The room, in pastel tones, has modern and casual furniture, integrating greenery and works of art, such as a playful Timoteo on the center table and a painting by Pedro Friedeberg on the sofa, crowning the space.
The kitchen, with coatings in paste and quartz, has a reinterpretation of the old Yucatecan bells on the stove. The hanging lamps harmonize the space and are integrated into the wooden furniture such as the tzalam benches and the dining room, which was brought from Mozambique, a country where the Dutch owners lived before settling in the Yucatan peninsula.
The dining room is connected to the terrace through a window, generating a feeling of spaciousness and clarity where the visuals escape to the exterior. It is in this last space where through decoration and furniture, the three cultures with which the owners identify themselves converge, the table, its centerpiece, and the drum, were brought from Mozambique, as well as the patterns on fabric that surround two Utrecht chairs by Dutch designer and architect Gerrit Rietvelt.
On the sofa rests a painting by the Mexican artist Fernando Andriacci and on the opposite side, there is a cow’s head adorned with beads from Huichol art and just below a traditional Dutch bicycle in the colors of the Prinsenvlag.
In the central courtyard, a chukum pool surrounds the stone vestiges of an old colonial structure where a large poplar tree generates a spectacular play of light and shadow with its frond, creating the perfect atmosphere to host an outdoor kitchen.
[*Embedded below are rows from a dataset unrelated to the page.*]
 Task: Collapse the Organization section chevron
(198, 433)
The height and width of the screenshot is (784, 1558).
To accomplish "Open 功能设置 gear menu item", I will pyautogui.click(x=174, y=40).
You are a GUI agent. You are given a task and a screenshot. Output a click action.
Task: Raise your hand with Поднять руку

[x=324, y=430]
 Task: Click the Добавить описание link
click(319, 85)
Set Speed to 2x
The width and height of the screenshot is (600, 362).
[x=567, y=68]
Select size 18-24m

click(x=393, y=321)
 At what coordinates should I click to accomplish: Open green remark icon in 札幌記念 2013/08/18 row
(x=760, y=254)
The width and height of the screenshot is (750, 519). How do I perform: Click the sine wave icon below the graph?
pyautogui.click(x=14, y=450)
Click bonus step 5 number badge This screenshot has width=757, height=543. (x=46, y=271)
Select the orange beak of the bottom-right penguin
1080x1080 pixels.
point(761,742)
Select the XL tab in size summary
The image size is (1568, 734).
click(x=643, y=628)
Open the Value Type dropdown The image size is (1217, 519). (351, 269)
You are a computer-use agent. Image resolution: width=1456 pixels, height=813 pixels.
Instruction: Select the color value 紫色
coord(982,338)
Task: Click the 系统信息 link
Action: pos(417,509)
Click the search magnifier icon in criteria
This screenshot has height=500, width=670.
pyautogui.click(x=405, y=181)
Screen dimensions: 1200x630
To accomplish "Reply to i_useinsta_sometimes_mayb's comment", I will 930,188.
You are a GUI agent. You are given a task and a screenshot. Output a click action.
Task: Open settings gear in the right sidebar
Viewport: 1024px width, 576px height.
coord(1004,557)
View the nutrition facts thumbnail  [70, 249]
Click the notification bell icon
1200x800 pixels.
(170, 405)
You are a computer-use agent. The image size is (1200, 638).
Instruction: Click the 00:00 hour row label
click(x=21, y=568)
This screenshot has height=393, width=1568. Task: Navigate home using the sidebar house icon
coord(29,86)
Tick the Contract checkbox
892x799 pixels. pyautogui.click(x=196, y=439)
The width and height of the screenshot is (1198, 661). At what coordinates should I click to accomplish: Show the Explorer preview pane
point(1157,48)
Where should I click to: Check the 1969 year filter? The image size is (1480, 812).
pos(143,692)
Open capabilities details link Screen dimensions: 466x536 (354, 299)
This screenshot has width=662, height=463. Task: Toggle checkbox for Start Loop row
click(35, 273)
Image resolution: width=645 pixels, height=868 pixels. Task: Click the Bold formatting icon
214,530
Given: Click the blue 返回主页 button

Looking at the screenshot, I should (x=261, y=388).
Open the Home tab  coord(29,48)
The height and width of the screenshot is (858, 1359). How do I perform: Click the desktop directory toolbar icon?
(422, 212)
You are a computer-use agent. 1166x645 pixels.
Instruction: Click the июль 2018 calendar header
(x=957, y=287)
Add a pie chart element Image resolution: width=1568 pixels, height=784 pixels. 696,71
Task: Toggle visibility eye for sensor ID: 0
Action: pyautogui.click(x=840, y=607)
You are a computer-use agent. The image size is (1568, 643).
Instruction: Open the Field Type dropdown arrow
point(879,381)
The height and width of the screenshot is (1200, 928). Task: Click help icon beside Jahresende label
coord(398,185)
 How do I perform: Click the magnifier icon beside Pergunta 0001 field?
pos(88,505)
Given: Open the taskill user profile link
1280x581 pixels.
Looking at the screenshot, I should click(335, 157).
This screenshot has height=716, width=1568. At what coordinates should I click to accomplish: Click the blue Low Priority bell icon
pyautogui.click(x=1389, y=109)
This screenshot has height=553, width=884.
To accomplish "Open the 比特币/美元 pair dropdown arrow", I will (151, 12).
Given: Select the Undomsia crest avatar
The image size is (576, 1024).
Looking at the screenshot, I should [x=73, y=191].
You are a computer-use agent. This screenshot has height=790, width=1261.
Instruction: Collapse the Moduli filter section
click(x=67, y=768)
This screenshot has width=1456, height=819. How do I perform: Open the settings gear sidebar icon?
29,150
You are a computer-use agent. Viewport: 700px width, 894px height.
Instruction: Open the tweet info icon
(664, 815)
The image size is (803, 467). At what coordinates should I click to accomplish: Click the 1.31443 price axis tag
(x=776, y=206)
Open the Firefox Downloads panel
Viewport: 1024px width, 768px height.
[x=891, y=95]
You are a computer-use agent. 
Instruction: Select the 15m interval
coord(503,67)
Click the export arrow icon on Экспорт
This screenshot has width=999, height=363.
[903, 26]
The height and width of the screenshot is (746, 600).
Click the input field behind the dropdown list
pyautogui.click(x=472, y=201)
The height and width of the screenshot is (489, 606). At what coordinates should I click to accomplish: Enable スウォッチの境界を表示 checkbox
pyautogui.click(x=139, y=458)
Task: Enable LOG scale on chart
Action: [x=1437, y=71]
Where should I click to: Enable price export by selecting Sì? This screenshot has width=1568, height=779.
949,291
The volumetry of the back of the property reads as a totally disruptive design with respect to the historical part of the residence where the steps to the second level (where two rooms and a terrace are located) serve as a visual axis and as an element. The “winding” with which the stairs of Houlpoch House begin takes as its inspiration the millenary staircase of the ancient temple of Kukulkán (Feathered Serpent and god in Mayan mythology) in Chichén Itzá.
With a much simpler design, the master bedroom on the first level features a headboard made of pasta tiles on which a Neon Caron painting rests. The visuals from the bed, escape to an interior garden, the pool and the tropical gardens.
At Houlpoch House we seek to respect and rescue the historical values of Yucatecan colonial architecture, combining them with contemporary details and volumes; and with the comforts of today’s life, in a reinterpretative, pure, and sober way, creating different atmospheres to relax, to live together and to enjoy the outdoors in the warm peninsular climate.